Enfin, chez Elles Bougent, nous oeuvrons avec les hommes. Notre président d'honneur, Pierre-Éric Pommellet, président de Naval Group, était hier à Bercy à nos côtés pour encourager les jeunes filles. Ce débat n'est pas uniquement celui des femmes, mais celui de tous.

Nous comptons un homme délégué régional. Notre conseil d'administration, qui n'est pas encore paritaire, compte environ 20 % d'hommes, une proportion que nous nous employons à accroître.

Il est en effet essentiel de mobiliser les hommes, car ils sont souvent des « early adopters », des acteurs précurseurs qui peuvent contribuer à faire évoluer les mentalités.

En effet, ce débat peut parfois être perçu par certains hommes en entreprise comme une promotion des femmes au seul titre de leur genre. J'en ai moi-même fait l'expérience.

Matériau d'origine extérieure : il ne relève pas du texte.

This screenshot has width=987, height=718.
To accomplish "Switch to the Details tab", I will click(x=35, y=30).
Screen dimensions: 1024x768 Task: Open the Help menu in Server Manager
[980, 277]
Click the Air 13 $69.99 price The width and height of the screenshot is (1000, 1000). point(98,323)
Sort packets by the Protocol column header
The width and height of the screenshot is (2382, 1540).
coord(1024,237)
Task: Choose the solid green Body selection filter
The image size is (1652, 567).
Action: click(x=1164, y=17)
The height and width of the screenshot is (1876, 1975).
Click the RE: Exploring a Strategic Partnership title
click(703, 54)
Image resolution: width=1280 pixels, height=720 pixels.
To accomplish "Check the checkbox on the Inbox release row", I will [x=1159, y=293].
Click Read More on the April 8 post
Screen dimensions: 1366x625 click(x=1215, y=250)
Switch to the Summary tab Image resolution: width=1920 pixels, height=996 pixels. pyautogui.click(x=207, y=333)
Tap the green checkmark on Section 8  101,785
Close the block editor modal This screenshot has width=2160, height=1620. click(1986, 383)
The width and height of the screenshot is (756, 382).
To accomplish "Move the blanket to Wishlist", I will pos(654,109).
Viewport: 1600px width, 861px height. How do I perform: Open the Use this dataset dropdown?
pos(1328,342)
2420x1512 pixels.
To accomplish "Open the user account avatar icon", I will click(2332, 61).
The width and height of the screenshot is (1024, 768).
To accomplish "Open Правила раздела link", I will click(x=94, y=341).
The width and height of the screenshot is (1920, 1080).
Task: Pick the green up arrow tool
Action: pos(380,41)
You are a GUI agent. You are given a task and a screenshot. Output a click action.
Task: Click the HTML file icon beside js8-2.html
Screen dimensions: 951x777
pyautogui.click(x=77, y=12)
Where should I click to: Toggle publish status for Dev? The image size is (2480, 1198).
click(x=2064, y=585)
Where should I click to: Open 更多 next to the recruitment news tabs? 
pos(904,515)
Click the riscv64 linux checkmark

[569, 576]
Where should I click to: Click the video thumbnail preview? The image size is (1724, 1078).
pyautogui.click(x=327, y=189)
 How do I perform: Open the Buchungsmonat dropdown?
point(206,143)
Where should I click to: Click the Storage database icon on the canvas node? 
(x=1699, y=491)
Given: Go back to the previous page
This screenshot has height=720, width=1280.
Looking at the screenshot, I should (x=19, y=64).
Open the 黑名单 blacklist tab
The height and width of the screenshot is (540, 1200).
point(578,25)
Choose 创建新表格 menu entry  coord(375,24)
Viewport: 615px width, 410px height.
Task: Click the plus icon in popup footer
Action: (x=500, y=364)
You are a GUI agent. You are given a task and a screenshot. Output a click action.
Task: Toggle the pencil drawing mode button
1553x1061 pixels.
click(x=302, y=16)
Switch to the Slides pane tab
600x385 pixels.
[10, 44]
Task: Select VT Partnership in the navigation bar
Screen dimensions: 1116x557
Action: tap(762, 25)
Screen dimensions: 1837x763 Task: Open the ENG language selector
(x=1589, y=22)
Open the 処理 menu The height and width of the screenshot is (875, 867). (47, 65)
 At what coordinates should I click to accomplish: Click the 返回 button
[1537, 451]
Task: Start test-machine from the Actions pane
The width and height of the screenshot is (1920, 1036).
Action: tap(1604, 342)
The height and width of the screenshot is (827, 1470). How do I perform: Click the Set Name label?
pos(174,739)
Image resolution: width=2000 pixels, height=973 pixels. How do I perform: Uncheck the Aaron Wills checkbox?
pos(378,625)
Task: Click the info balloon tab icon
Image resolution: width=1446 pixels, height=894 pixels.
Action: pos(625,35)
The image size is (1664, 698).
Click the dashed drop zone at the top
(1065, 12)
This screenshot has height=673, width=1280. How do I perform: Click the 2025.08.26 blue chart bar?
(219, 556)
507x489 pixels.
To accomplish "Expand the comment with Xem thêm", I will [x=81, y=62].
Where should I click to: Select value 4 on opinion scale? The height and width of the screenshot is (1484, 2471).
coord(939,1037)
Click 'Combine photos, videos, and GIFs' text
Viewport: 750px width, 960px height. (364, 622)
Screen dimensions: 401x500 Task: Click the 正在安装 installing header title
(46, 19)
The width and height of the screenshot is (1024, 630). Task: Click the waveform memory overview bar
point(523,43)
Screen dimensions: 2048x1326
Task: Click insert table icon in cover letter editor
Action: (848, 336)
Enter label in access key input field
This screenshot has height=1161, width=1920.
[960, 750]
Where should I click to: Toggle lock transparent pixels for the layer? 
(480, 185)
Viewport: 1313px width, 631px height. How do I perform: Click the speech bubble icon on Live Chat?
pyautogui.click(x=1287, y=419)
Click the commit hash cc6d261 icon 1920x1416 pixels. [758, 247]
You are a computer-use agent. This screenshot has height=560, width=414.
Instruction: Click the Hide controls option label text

Il convient donc d'aborder cette question sous l'angle de l'efficacité économique et opérationnelle : c'est en travaillant ensemble que nous pourrons accroître notre capacité d'innovation et de performance. C'est par ce prisme, celui de l'efficacité au service de la croissance et de la compétitivité de notre pays, que le dialogue avec les hommes doit s'engager.

Mme Fatima Bakhti. - Nous comptons parmi les membres de Femmes Ingénieures aussi bien des personnes physiques que des entités morales, ces dernières se révélant particulièrement engagées. De nombreuses entreprises souhaitent en effet contribuer activement à cette évolution culturelle, qui consiste, en définitive, à changer de paradigme : il s'agit de reconnaître que les métiers d'ingénieur, ainsi que les professions scientifiques en général, sont accessibles et pertinents pour tous.

À ce propos, je tiens à souligner l'initiative remarquable de l'association « Arts et métiers Alumni », qui a organisé cette année un évènement d'envergure intitulé « Usine ouverte ».

Plus de 150 entreprises industrielles ont ainsi ouvert leurs portes, le vendredi à destination des scolaires, et le samedi au grand public, afin de mieux faire connaître ces secteurs. Cet engagement est particulièrement fort, car il mobilise un important investissement en termes de temps et de ressources de la part ces entreprises. L'impact est double : il permet de déconstruire certains stéréotypes relatifs à l'industrie et favorise une meilleure compréhension culturelle de ces métiers.

Pour ma part, lorsque j'étais jeune, la visite de l'usine Haribo à Marseille m'avait profondément marquée. Cette expérience demeure un souvenir précieux.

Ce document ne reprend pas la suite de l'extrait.